Although protein kinase C (PKC) inhibits the activity of the large conductance, calcium‐ and voltage‐activated potassium (BKCa) channel in hypertensive pulmonary arterial smooth muscle, the effect of BKCa channel subunit expression and activation on this phenomenon is unknown. Therefore, to determine the effect of specific BKCa channel subunit expression on PKC regulation of channel activity, phospho‐null (1075T‐A) and phospho‐mimetic (1075T‐E) mutations were made on a PKC phosphorylation site of the BKCa channel α subunit.
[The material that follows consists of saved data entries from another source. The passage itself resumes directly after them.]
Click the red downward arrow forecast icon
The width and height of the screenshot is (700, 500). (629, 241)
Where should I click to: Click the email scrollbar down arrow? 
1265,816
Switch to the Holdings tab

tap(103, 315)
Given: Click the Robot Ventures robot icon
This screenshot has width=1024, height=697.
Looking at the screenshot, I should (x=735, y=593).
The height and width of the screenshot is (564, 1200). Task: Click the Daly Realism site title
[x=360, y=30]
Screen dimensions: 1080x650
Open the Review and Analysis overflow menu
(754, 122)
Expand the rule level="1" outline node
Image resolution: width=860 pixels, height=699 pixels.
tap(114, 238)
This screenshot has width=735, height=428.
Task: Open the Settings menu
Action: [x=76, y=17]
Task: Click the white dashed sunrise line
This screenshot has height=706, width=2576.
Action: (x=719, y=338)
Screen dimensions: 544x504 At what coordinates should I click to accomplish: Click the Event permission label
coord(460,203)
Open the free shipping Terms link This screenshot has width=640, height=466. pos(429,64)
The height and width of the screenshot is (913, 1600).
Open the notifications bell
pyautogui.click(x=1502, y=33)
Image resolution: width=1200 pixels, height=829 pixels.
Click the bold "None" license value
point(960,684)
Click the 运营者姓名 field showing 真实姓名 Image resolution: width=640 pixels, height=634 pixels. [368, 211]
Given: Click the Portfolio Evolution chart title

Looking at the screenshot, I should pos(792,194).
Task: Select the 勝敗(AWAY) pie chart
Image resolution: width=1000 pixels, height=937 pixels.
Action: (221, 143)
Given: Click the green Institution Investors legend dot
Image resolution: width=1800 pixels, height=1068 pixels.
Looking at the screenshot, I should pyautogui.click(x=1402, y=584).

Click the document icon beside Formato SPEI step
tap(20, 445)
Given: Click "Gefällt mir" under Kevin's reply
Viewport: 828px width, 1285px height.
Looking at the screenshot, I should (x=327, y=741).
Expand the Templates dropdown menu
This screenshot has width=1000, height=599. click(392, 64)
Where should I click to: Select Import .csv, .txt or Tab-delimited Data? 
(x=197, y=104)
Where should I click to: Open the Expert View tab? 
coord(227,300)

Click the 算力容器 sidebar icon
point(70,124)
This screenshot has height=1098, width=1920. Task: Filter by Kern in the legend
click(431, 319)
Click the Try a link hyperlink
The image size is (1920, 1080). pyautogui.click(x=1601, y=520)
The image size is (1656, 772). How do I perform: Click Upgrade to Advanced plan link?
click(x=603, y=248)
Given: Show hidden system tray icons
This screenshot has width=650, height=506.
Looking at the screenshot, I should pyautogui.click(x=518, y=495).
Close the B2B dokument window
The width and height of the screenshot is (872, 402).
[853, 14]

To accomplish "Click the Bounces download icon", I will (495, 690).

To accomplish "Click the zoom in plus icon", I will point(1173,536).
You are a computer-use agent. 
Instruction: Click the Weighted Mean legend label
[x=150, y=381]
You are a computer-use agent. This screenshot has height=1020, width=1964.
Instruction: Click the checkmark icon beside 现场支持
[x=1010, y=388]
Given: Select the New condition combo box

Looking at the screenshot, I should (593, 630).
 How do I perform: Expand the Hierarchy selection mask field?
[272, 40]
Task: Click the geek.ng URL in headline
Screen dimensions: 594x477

Human embryonic kidney (HEK)293 cells were co‐transfected with wild type BKCa channel α and β1 subunit (WTαβ), phospho‐null mutated α subunit and β1 subunit (MTαT‐Aβ), or phospho‐mimetic mutated α subunit and β1 subunit (MTαT‐Eβ), respectively. Western blot analysis confirmed mutated BKCa channel subunit expression, and single‐channel patch‐clamp was performed on transfected HEK293 cells. In cell‐attached patches MTαT‐Aβ exhibited less channel activity compared to WTαβ, while baseline BKCa channel activity was increased in MTαT‐Eβ. Addition of 100nM PMA decreased MTαT‐Aβ BKCa channel activity compared to WTαβ. In inside‐out patches the cGMP‐dependent protein kinase (400U) did not activate BKCa channels in MTαT‐Aβ, as observed previously in WTαβ. In addition, BKCa channel activity in MTαT‐Eβ, which was not diminished by lowering calcium at the intracellular face of the membrane, was completely blocked by 1mM TEA, a specific inhibitor of BKCa channels. These results suggest that mutation of specific BKCa channel subunit PKC phosphorylation site may be important in the development of pulmonary hypertension. Supported by HL‐68026 and HL‐73890.